The initiative, which has only been used in a handful of towns so far, has been financed by the Heritage Lottery Fund and Derbyshire County Council, with support from a Derbyshire Dales conservation officer and the Ashbourne Heritage Society.
The new interactive website on which all the new information is based centres around the popular town map, which was commissioned and developed by the Ashbourne Partnership to help people locate buildings and places of interest.
Derbyshire County Council Leader Andrew Lewer, who was born and raised in the Ashbourne area, has given the project his full support.
He said: “Reaching visitors, residents and future generations is the key aim of the project with specific pages not only informing them of the history of most buildings but also providing a platform to learn about how working or shopping in a certain period affected everyday life.” John Titterton, chairman of the Heritage Society added: “We recognise that more and more people are interested in learning about the history of their towns and this project allows residents and visitors to do so, and access information via their mobile phone whilst they sit in a restaurant or in a particular shop.
“Each QR Code will not only take the viewer to that building but also link to other areas of interest to encourage greater learning about Ashbourne.” For residents and visitors who do not have access to a computer or smartphone, a dedicated touchscreen system will be installed in the new town library and information will also be published in leaflet form explaining how residents can get involved in the project’s ongoing development.
It is hoped all accessible buildings in Ashbourne, from town houses to pubs, shops and yards, will eventually carry their own QR Code, enabling owners to show off the history of their building and even promote the services currently offered from the location.

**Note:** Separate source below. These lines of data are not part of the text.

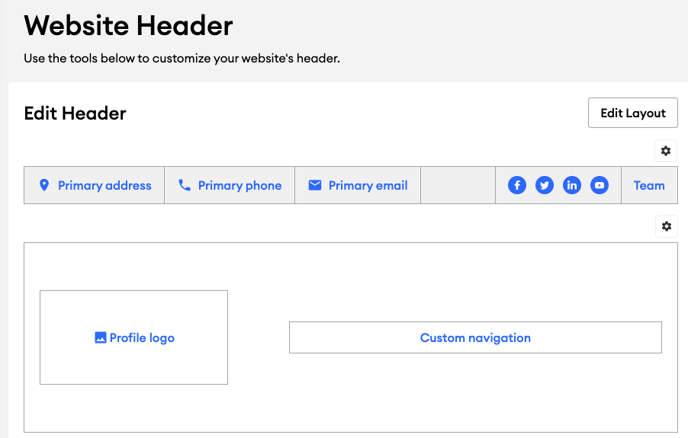Open settings gear above the logo section
688x438 pixels.
click(666, 226)
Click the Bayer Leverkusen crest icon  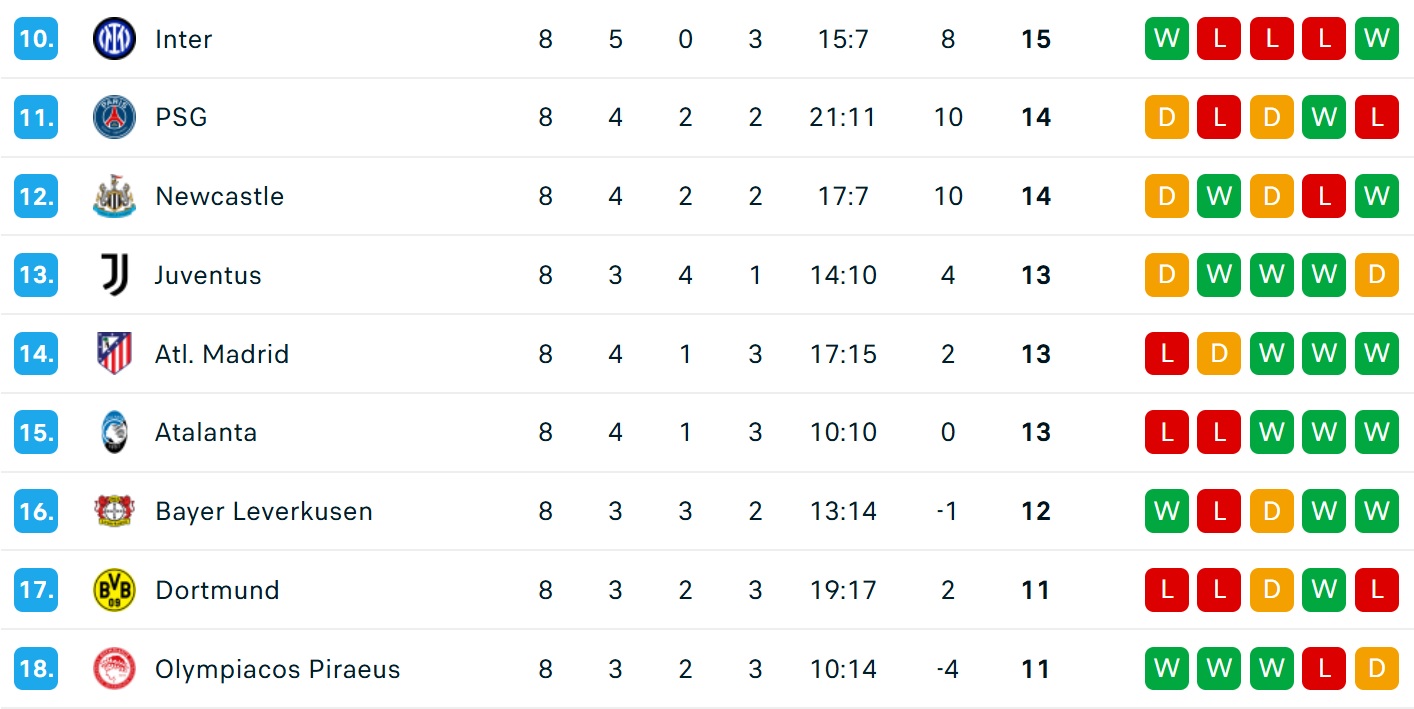(114, 511)
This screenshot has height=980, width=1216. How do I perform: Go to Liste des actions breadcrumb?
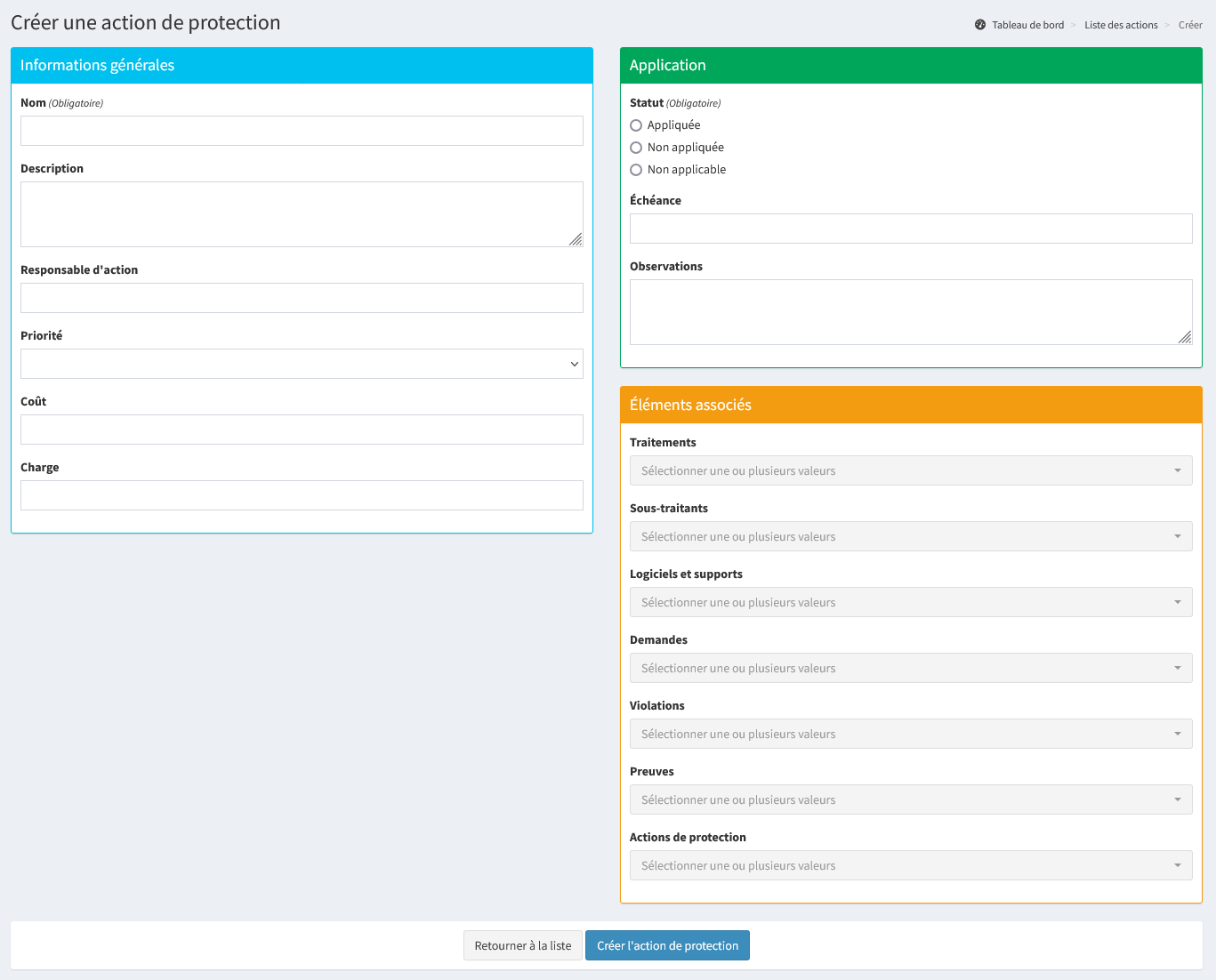(1121, 25)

Heritage Lottery Fund head of region Emma Sayer said: “We are delighted to support this new Ashbourne Partnership initiative.
“The proposals will allow people to learn about the history of the buildings and the social and economic changes that made the town the place it is today”.

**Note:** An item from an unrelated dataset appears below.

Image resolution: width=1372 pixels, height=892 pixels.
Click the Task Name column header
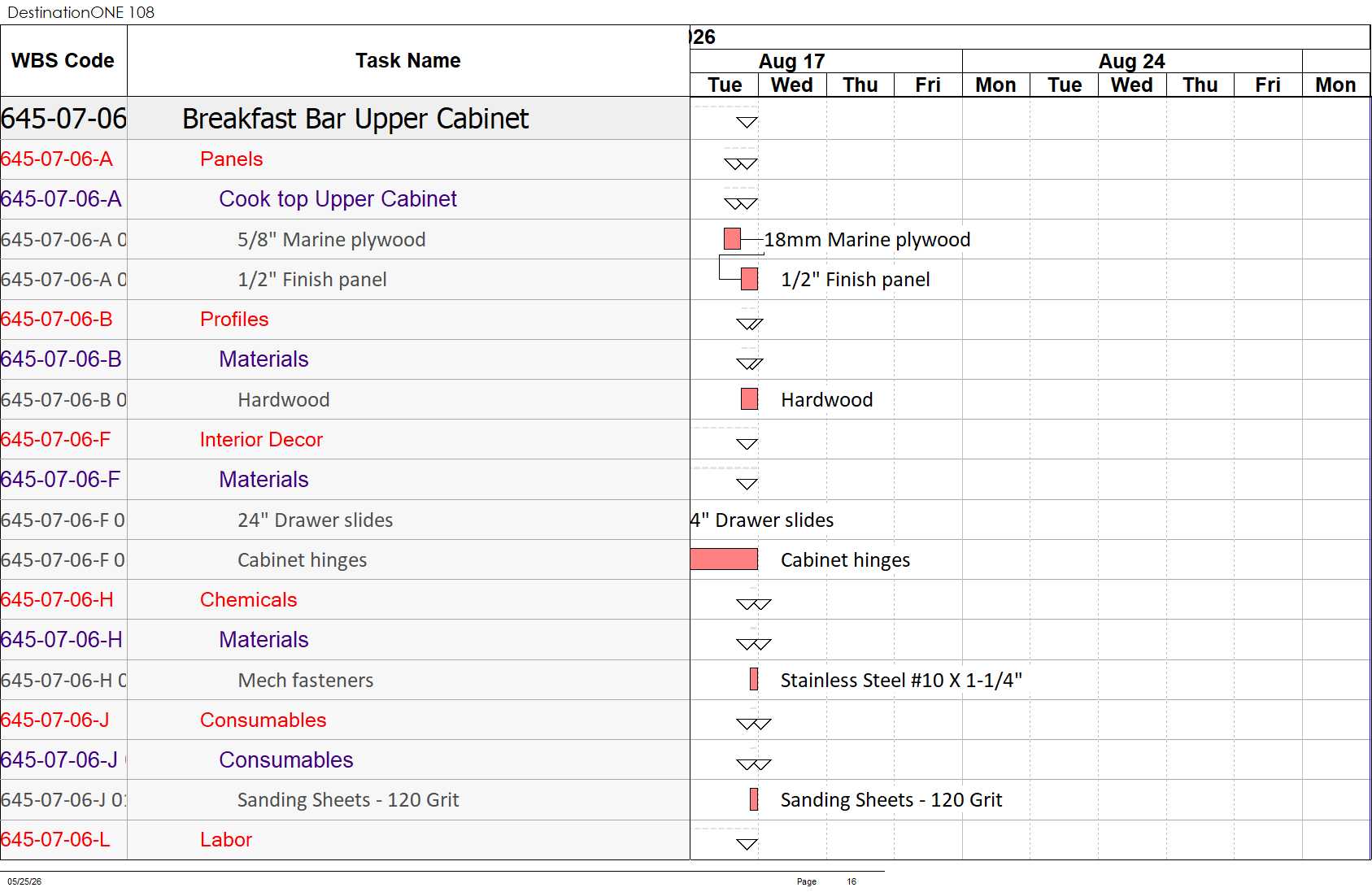408,61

Sarah Wolfe, project coordinator said “This project allows us to reach a wide audience and showcase our rich and diverse history in ways more accessible than before.
“As with many towns Ashbourne has some empty shops and instead of having blank windows the project will also seek to create historical display panels to be used in these shops and outline how people lived and traded in the town over the periods.
“Not only will you be able to learn and see how the town has evolved over the years, but also learn about the curiosities of some of the activities that occurred in various formats including viewing a timeline of events which have taken place since records began all of this and more in one place.”